Artist Statement | CIBO Street Artist & Activist

Statement

For me, street art is public art and as such it must be able to speak to people. Art, in itself, is something complex and intangible. Food on the other hand is a universal language: we are what we eat.

-CIBO, street artist-

Who is Cibo?

Pier Paolo Spinazzè, aka CIBO was born on 1 April 1982 in Vittorio Veneto in the province of Treviso.

With a high predisposition for painting and creative thinking, he trained as an artist first by attending the State Art High School of Verona (Boccioni) then continuing with a year at the Academy of Fine Arts of Verona (Cignaroli) then specializing as a designer at the IUAV.

Since the end of the 90s he has been active as a street artist and wall designer under various names, always with the aim of promoting a different form of mural communication, capable of actively involving people and expressing even complex concepts with extreme simplicity.

Under the tag FOOD, his best-known signature, his art evolves over the years using the metaphor of food to address the most complex themes and challenges that grip contemporary society.

The metaphor
of food

For CIBO, street art is public art and therefore at the service of the community. Food is a primary human need and a universal language. We all eat, we all need it.

If you ask the lady on the street who CIBO is she will answer: CIBO is the artist who covers the bad with the good.

Obviously, the art of CIBO is much more than this. Behind each of his works lie symbolisms that can be interpreted at different levels of depth which arrive more or less immediately depending on the observer.

Food is something we know and understand but in the hands of the street artist CIBO, from the simplest to the most complex work, becomes a means to raise awareness, make people reflect and push people to act actively with respect to the challenges that the human being of our time must overcome to guarantee a future.

From eco-sustainability to human rights, passing through culture and inclusiveness for a better society and world.

Discover all the Murals

When I explain the concept of food language as a metaphor, I always give the example of caprese.
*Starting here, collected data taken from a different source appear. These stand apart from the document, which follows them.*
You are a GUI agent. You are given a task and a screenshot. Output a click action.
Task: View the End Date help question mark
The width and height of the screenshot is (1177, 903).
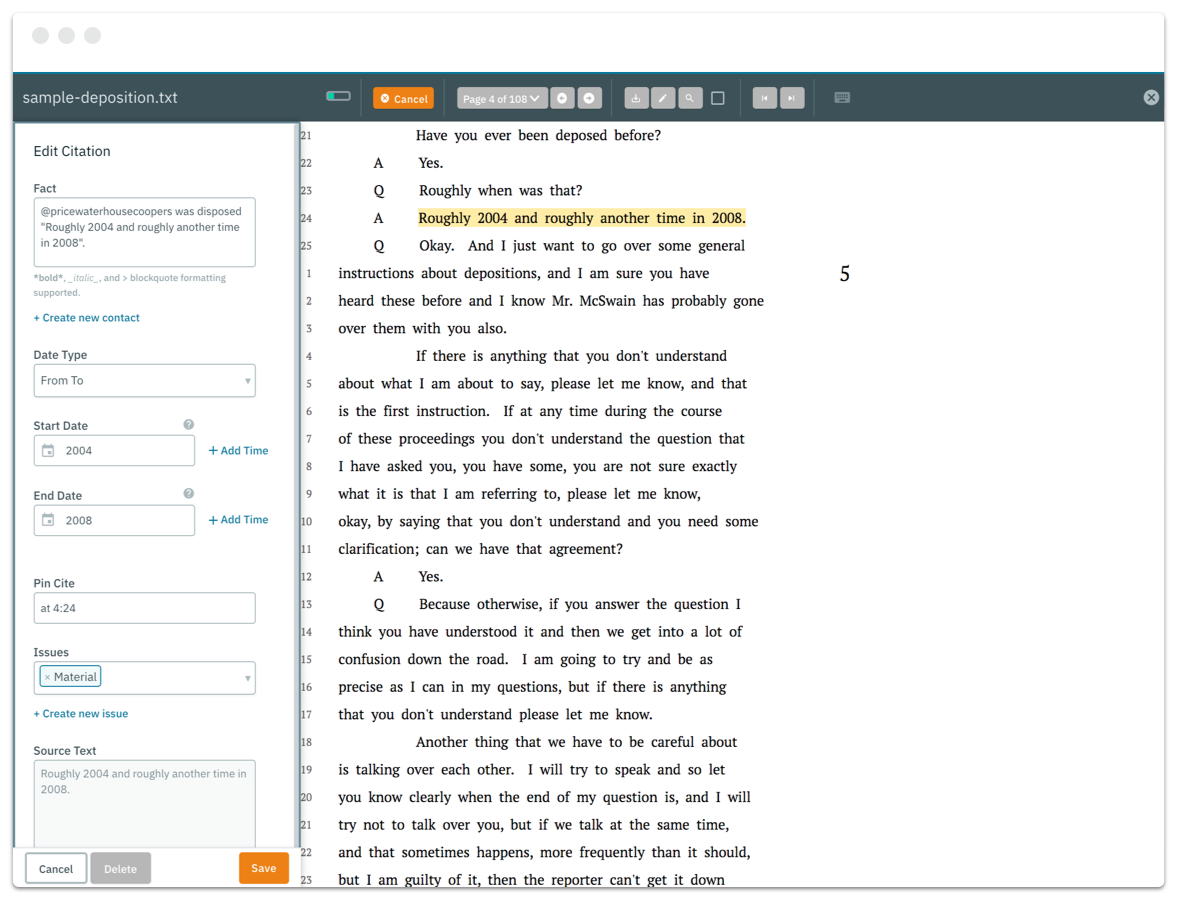pyautogui.click(x=188, y=493)
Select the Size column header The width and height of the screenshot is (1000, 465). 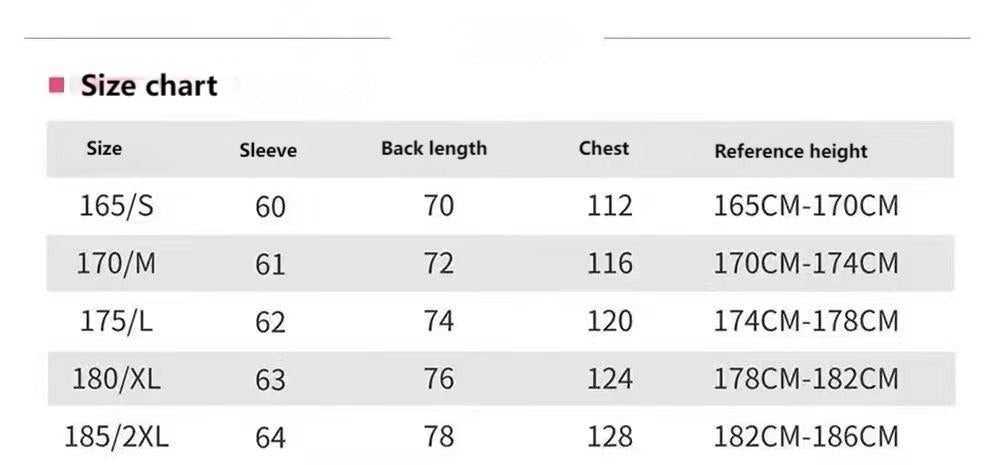point(104,148)
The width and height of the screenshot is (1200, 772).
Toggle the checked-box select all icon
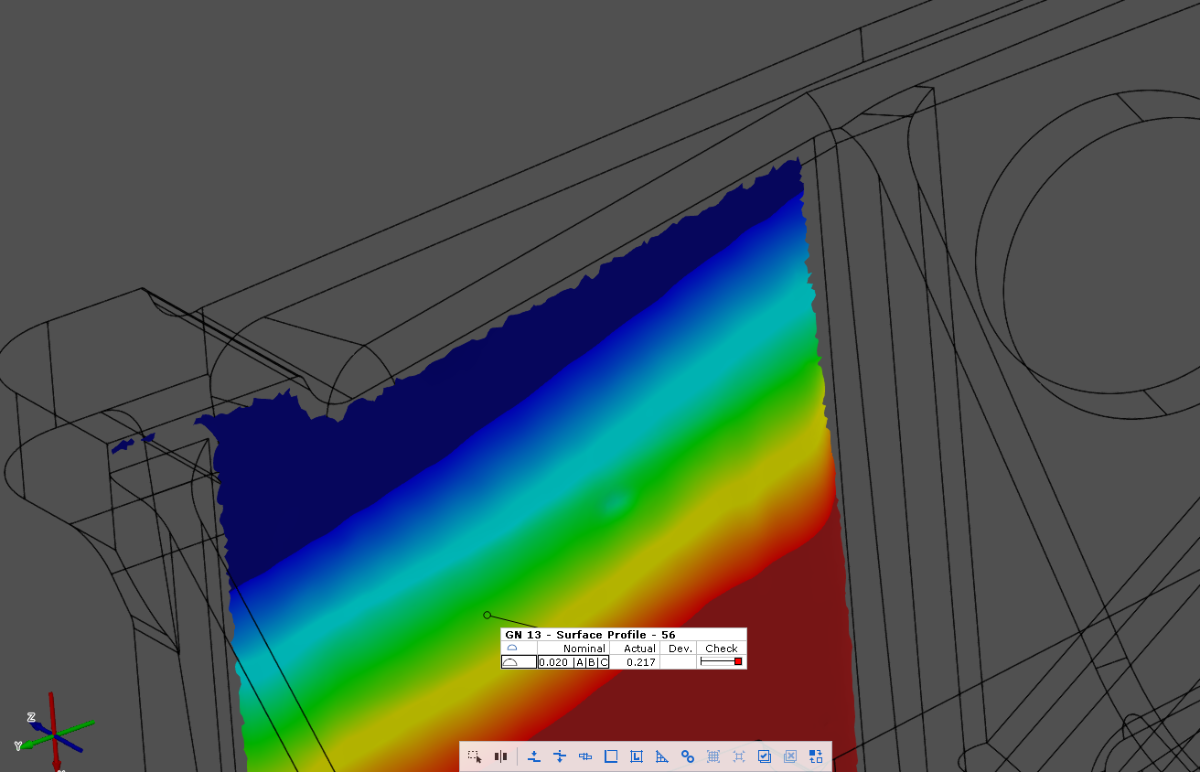pyautogui.click(x=764, y=757)
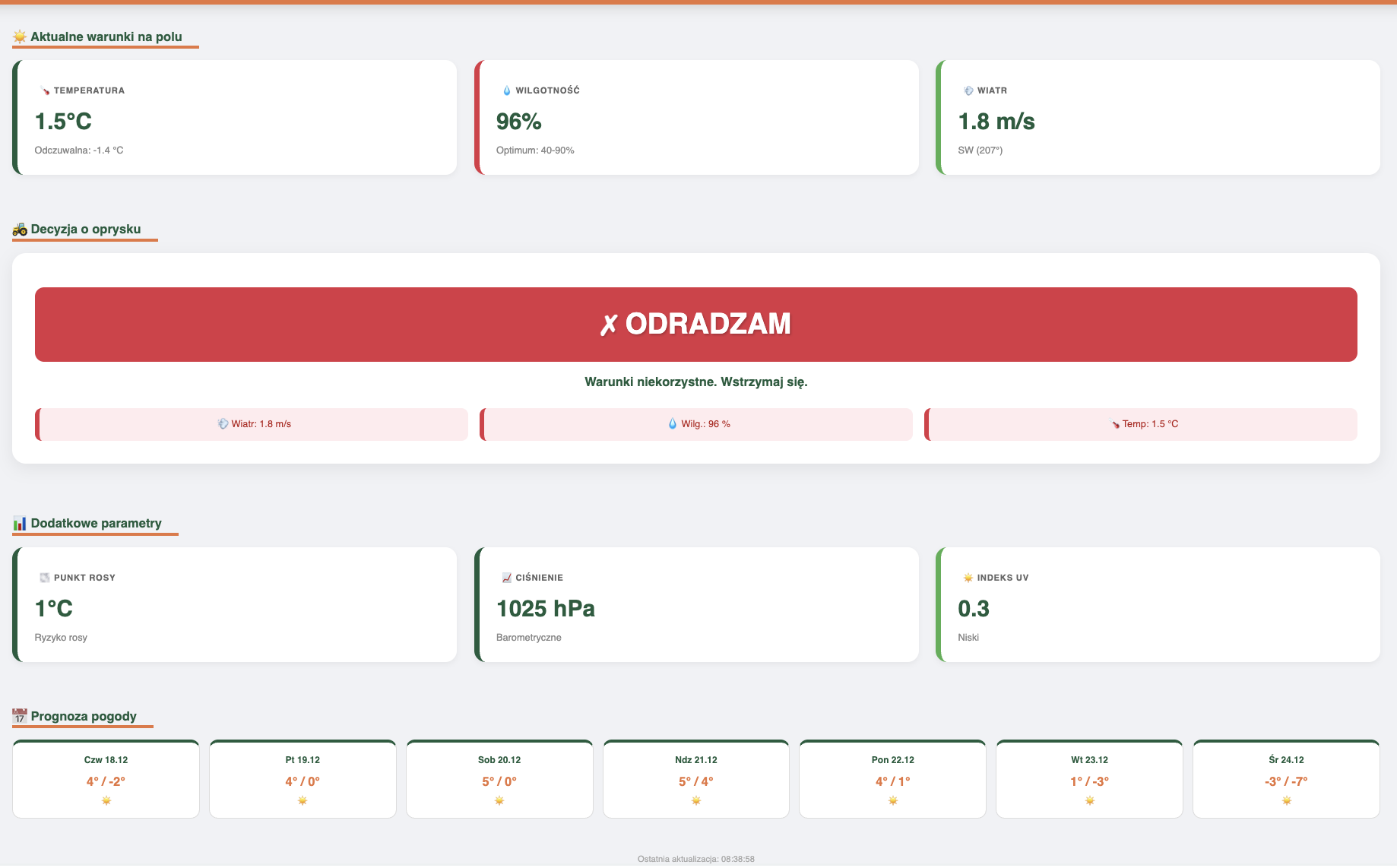Click the 1025 hPa pressure value
This screenshot has height=868, width=1397.
[545, 609]
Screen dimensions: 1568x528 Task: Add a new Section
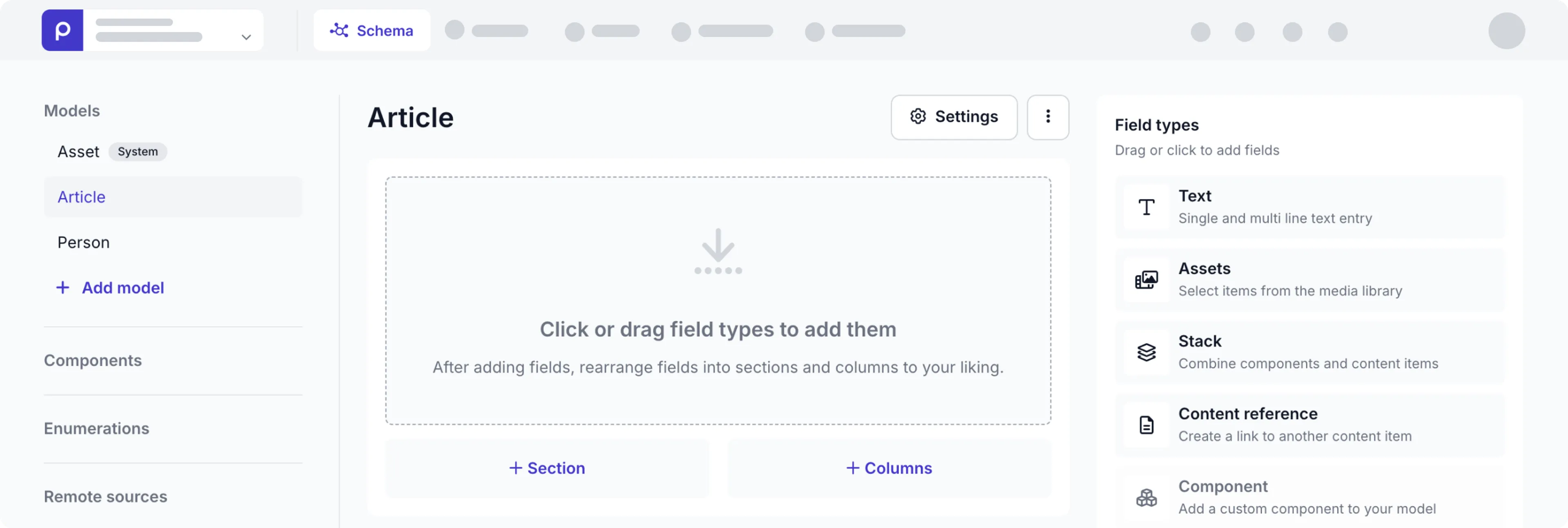547,468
Caprese is considered among the symbols par excellence of Italian cuisine in the world. Above all, the ingredients that compose it perfectly represent the Italian flag. Caprese, however, has very little of Italian. In fact, mozzarella is Italian but the red tomato is originally from Colombia, basil from India and if you like it with a drizzle of olive oil then you have to go to Syria. New flavors are born from integration and what was once innovation is now tradition.

- CIBO, street artist & activist-

Social Commitment and Activism

CIBO combines complex street art works rich in messages and symbolism with fast art works or his personal recipe for urban guerrilla warfare. Public art interventions that often transform into mural performances aimed at countering fascism, hatred and social discrimination.

A modern and colorful resistance, which carries forward with a smile and which has contributed to making the CIBO street artist synonymous with Italian artistic excellence and a symbol of a social commitment which, through public art and street art, aims to to give something back to the community, countering the hatred that unfortunately increasingly permeates our society and the walls of our cities, taking away its power and transforming it into an ingredient of its special recipe for urban and social regeneration.

CIBO, through its particular form of activism, shows the world how big changes start from small things and how a “simple” thing like FOOD can really make a difference.